Metadata-Version: 2.1
Name: hcf-backend
Version: 0.4.3.1
Summary: ScrapyCloud HubStorage frontier backend for Frontera
Home-page: https://github.com/scrapinghub/hcf-backend
Maintainer: Scrapinghub
License: BSD
Platform: UNKNOWN
Classifier: Development Status :: 5 - Production/Stable
Classifier: Intended Audience :: Developers
Classifier: License :: OSI Approved :: BSD License
Classifier: Operating System :: OS Independent
Classifier: Programming Language :: Python :: 3.6
Classifier: Programming Language :: Python :: 3.7
Requires-Dist: frontera (==0.7.1)
Requires-Dist: humanize (==0.5.1)
Requires-Dist: requests (>=2.18.4)
Requires-Dist: retrying (>=1.3.3)
Requires-Dist: scrapinghub (>=2.0.0)
Requires-Dist: shub-workflow (>=1.5.1)

HCF (HubStorage Crawl Frontier) Backend for Frontera
====================================================

When used with scrapy, use it with Scrapy Scheduler provided by `scrapy-frontera <https://github.com/scrapinghub/scrapy-frontera>`_. Scrapy scheduler provided
by `Frontera <https://github.com/scrapinghub/frontera>`_ *is not* supported. `scrapy-frontera` is a scrapy scheduler which allows to use frontera backends,
like the present one, with scrapy projects.

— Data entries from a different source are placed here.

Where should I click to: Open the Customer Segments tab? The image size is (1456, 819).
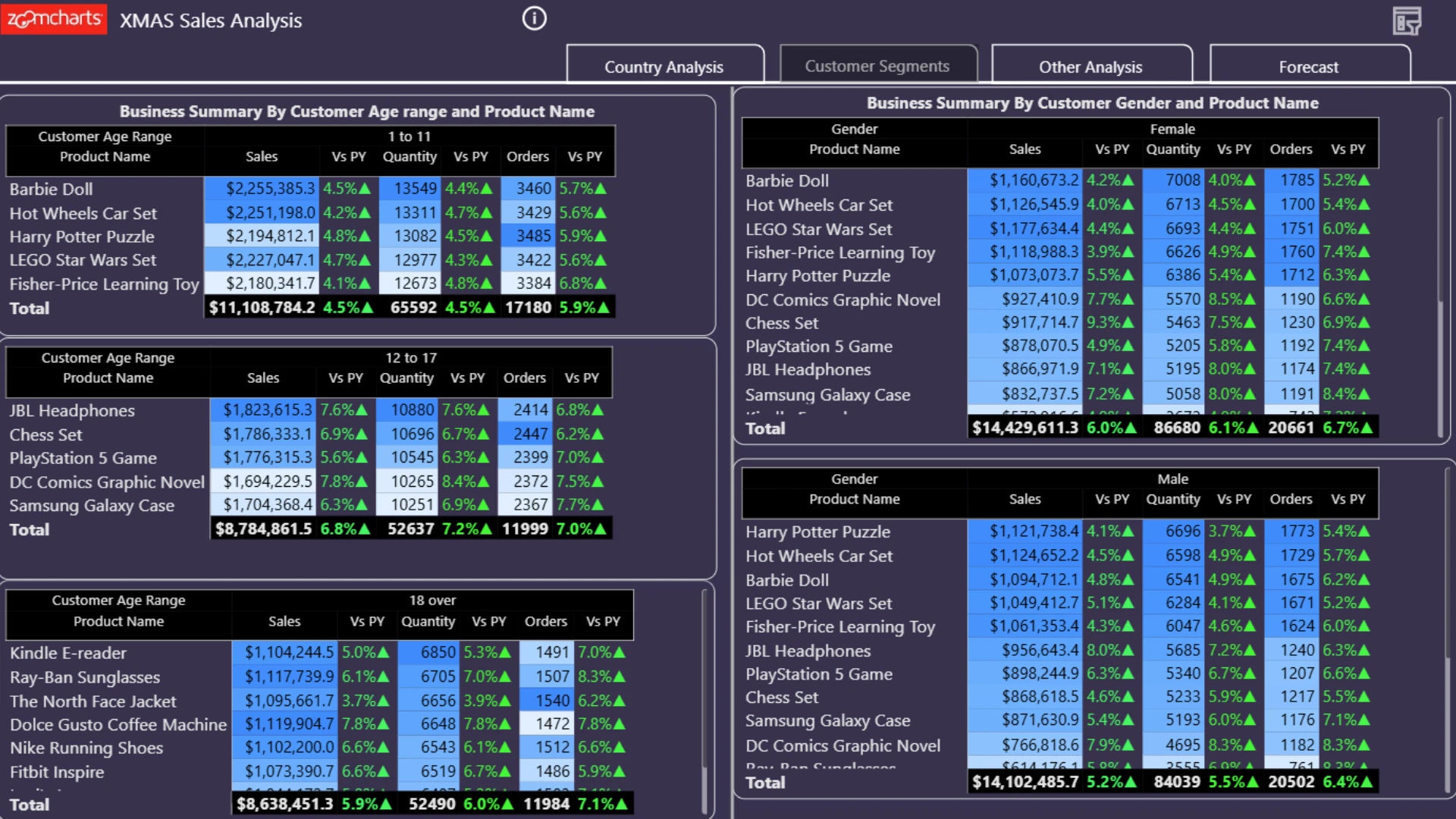pos(877,66)

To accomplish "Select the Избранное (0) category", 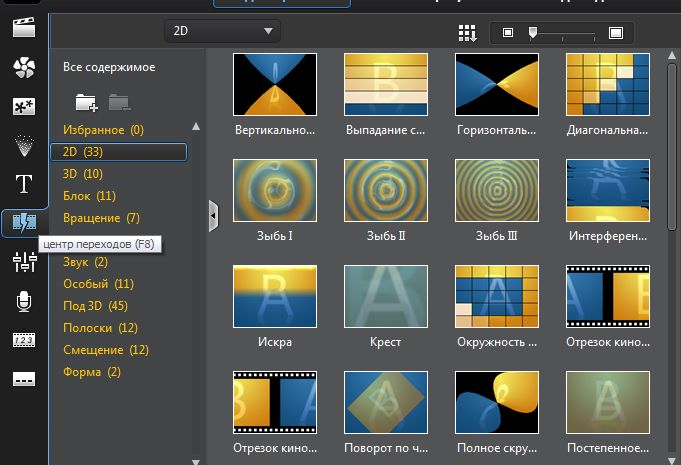I will (x=103, y=130).
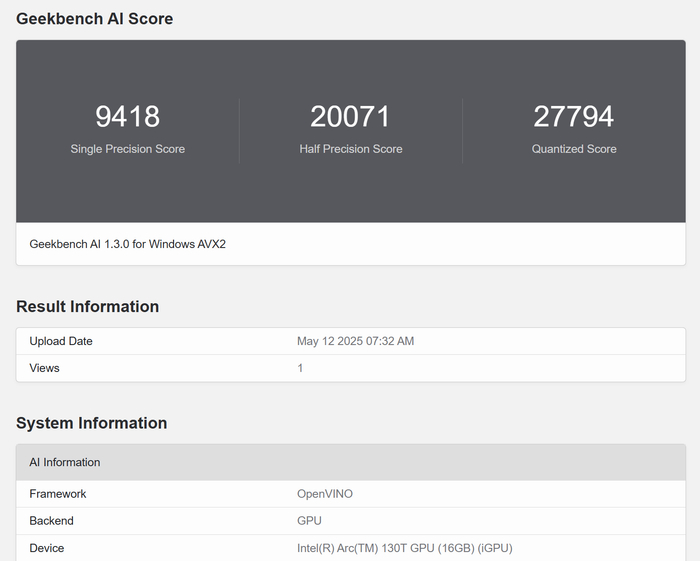Click the Geekbench AI 1.3.0 version text
This screenshot has width=700, height=561.
[127, 244]
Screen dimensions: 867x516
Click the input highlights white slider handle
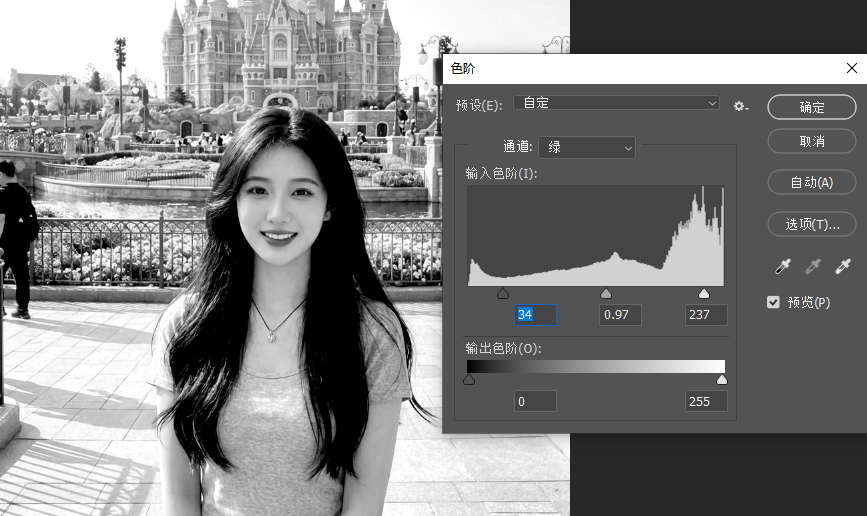(x=704, y=294)
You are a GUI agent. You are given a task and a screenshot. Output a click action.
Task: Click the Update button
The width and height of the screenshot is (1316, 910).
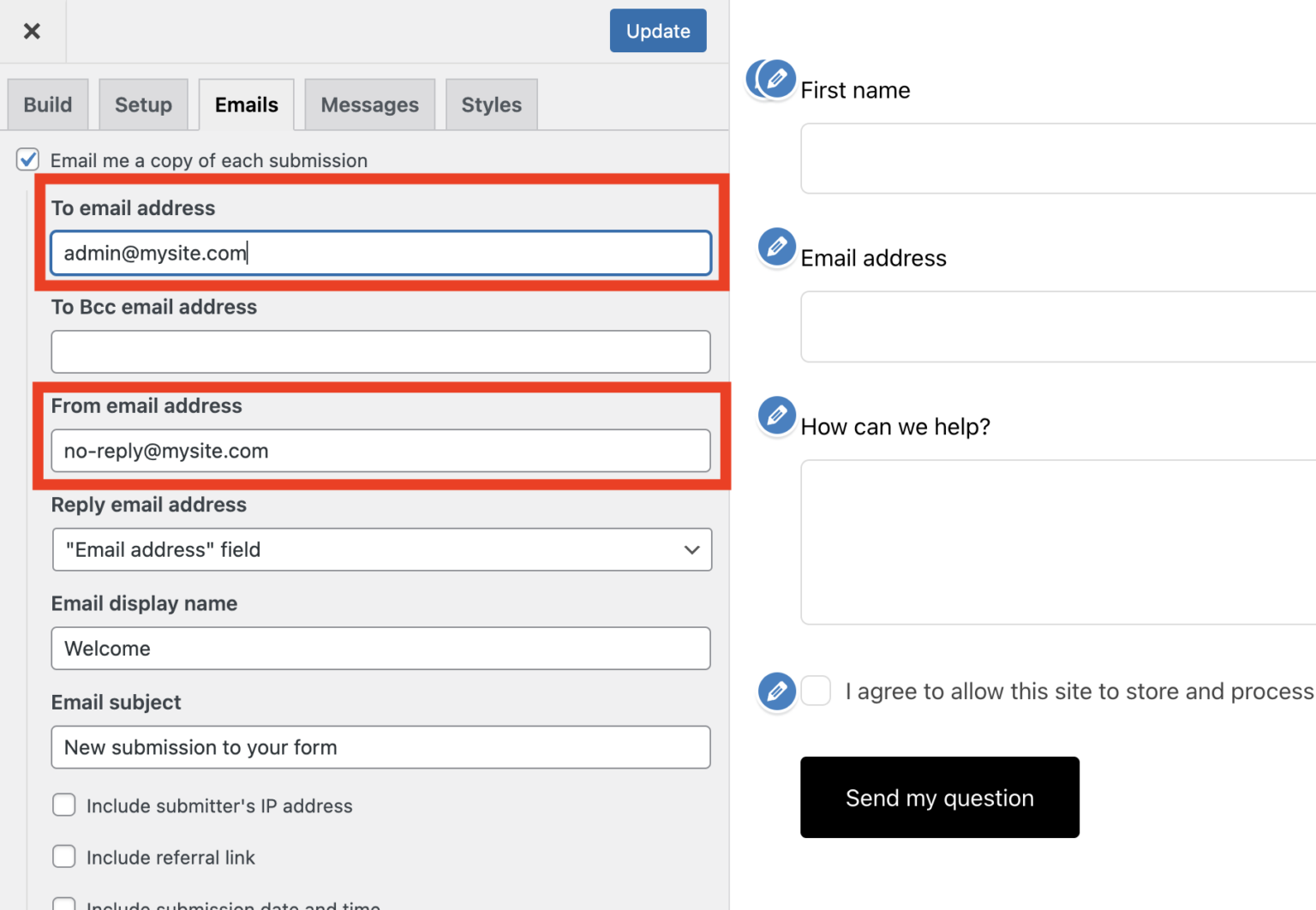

See specific usage instructions at module and class docstrings at `backend.py <https://github.com/scrapinghub/hcf-backend/blob/master/hcf_backend/backend.py>`_.
Some examples of usage can be seen in the `scrapy-frontera README <https://github.com/scrapinghub/scrapy-frontera/blob/master/README.rst>`_.

And a complete tutorial for using ``hcf-backend`` with ScrapyCloud workflows is available at
`shub-workflow Tutorial <https://github.com/scrapinghub/shub-workflow/wiki/Basic-Tutorial>`_. ``shub-workflow`` is a framework for defining workflows of spiders
and scripts running over ScrapyCloud. This is a strongly recommended lecture, because it documents the integration of different tools which together provide
the best benefit.

Package also provides a convenient command line tool for hubstorage frontier handling and manipulation:
`hcfpal.py <https://github.com/scrapinghub/hcf-backend/blob/master/hcf_backend/utils/hcfpal.py>`_. It supports dumping, count, deletion, moving, listing, etc.
See command line help for usage.

Another tool provided is `crawlmanager.py <https://github.com/scrapinghub/hcf-backend/blob/master/hcf_backend/utils/crawlmanager.py>`_. It facilitates the scheduling of
consumer spider jobs. Examples of usage are also available in the already mentioned ``shub-workflow`` Tutorial.

Installation
============

``pip install hcf-backend``